Discussion in 'Bike Reviews, Questions and Suggestions' started by theadz, Mar 28, 2007.

  1. Hey folks,

    I've just moved to Melbourne from Brisbane and had to leave my VFR750 behind. I've been working here a week and already I'm not coping with the bus into the city and will be getting myself a bike quick smart. I was wondering though, what type or model of bike copes with the Melbourne city wet better? To be honest I'm nervous about tackling the wet and trams and traffic jams everyday but it has to be so much better than sitting on a bus going nowhere.

    Sports bike or Cruiser? 600? or 1100?

  2. search for tram track crossing, provided you cross them correctly you'll have no problem
  3. Welcome to Netrider, Adam :).

    I might leave it to the Melbournites to answer your question :wink:.
  4. No need to worry, it doesnt rain in Melbourne anymore!

    Those tram tracks can be dangerous, went down once braking on a wet track, very slippery!!

    Just watch how you cross them, stay off them if you can, and cross them quickly at an angle when you need to,

    The VFR is as good a bike in the wet as most
  5. You learn to live with tram tracks. In the wet they as slippery as ice, but if you approach them correctly they are not a big deal. Attack them as obliquely as possible ie. as close to a 90 degree angle as possible, and as far away from parallel as possible. If you have to change lanes over then, do it in one purposeful movement, on a steady throttle. If it's wet, you will feel yourself slip momentarily, but you will immediately regain grip as soon as you are back on the bitumen.
    Having nice wide tyres is a help here, as you are less likely to fall into the rut of the track.
    A peaky power delivery is not going to help much, either. You're bettter with a motor that will slog happily (and smoothly) at lower revs in these circumstances. The better traction a V-twin gives can be a help, too.
    I tend to dislike the weight distribution of sportsbikes for wet weather, but others prefer having more weight over the front.
    Considered a dual-purpose with decent road tyres?
  6. Oh please, are you serious?? Brissy gets torential pissing rain that we would never get down here, if you rode in that our weather is a breeze

    having said that welcome.

    Seriously get something thats not to tall for you, GOOD tyres, when possible cross tram tracks at 90 degrees.

    Why did u leave the Viffer behind? perfect bike for Melb or anywhere else.

    and remember:

    taxi drivers are bastards, avoid tham at all costs.
    watch out on roads after a long dry spell.
    roundabouts are the devils work.
  7. RE: Bikes - another vfr is always a safe bet.

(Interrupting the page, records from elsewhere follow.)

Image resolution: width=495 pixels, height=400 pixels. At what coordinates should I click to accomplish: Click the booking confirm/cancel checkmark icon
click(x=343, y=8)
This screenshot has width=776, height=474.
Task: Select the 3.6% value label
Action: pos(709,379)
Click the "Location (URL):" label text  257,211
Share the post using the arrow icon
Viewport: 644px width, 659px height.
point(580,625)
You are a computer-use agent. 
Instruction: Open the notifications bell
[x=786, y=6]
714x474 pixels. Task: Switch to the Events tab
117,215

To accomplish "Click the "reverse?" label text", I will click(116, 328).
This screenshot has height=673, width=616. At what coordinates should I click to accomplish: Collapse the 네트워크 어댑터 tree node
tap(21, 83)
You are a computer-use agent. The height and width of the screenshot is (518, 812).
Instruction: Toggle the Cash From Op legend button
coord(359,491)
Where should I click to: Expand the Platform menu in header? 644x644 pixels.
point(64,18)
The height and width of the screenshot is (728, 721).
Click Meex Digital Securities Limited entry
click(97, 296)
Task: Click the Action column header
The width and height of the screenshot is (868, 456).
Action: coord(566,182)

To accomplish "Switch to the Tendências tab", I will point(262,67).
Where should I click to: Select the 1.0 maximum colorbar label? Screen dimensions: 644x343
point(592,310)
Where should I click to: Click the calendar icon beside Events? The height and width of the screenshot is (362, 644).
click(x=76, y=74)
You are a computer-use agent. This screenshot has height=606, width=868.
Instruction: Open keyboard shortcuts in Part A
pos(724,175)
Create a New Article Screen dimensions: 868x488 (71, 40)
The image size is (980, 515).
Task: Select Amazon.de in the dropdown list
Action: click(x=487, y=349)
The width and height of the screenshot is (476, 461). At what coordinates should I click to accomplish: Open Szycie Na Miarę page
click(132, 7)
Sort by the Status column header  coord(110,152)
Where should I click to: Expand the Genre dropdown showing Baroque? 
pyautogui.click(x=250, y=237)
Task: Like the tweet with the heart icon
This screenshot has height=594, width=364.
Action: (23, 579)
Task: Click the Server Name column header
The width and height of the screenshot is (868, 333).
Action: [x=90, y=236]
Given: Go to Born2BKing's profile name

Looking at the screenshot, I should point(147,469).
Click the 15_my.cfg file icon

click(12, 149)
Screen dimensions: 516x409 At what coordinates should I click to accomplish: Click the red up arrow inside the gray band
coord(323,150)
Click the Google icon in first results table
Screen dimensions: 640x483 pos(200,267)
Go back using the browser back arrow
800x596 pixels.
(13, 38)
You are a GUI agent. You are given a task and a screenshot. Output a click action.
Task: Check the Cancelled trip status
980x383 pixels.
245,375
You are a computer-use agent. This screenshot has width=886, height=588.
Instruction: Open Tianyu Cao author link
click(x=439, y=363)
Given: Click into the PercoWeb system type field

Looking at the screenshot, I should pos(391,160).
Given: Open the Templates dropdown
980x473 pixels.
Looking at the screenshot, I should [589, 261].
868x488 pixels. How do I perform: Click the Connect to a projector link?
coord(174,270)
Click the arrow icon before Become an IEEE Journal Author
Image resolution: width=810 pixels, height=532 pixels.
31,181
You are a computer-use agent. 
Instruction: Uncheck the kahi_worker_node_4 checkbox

    Personally I prefer sports touring bikes (a la vfr) as they are small enough to fit through gaps where appropriate, and because you sit a bit higher you have more visibility in front of you. I also prefer the mid-bore bikes (600-800's), but it is really a personal preference.

    And as everyone has said - tram tracks are only a hazard when you are riding parallel with them and try to cross (not really an issue in the dry, just the wet / damp). So just be careful on those few times. And, once you get comfortable with Melbourne you may end up doing what I have done - finding a slightly longer but more bike friendly route (I am going an extra 1 km each way simply to avoid any tram tracks).
  8. Commuting every day can make your bike ratty in not too long a period if you aren't careful, so something not too exxy would be my choice for commuting, and keep the real bike for the weekends.
  9. Thanks all for the help.

    In Brisb, I walked to and from work so the VFR only came out to play and I was only caught in the rain craziness a couple of times.
    I had to move heaps quick so I sold it to a mate who has had his eye on it for a long, long time. It was the '96 model and I reckon it was just a smidge too high for me so maybe a cheap 600 with good thick tires?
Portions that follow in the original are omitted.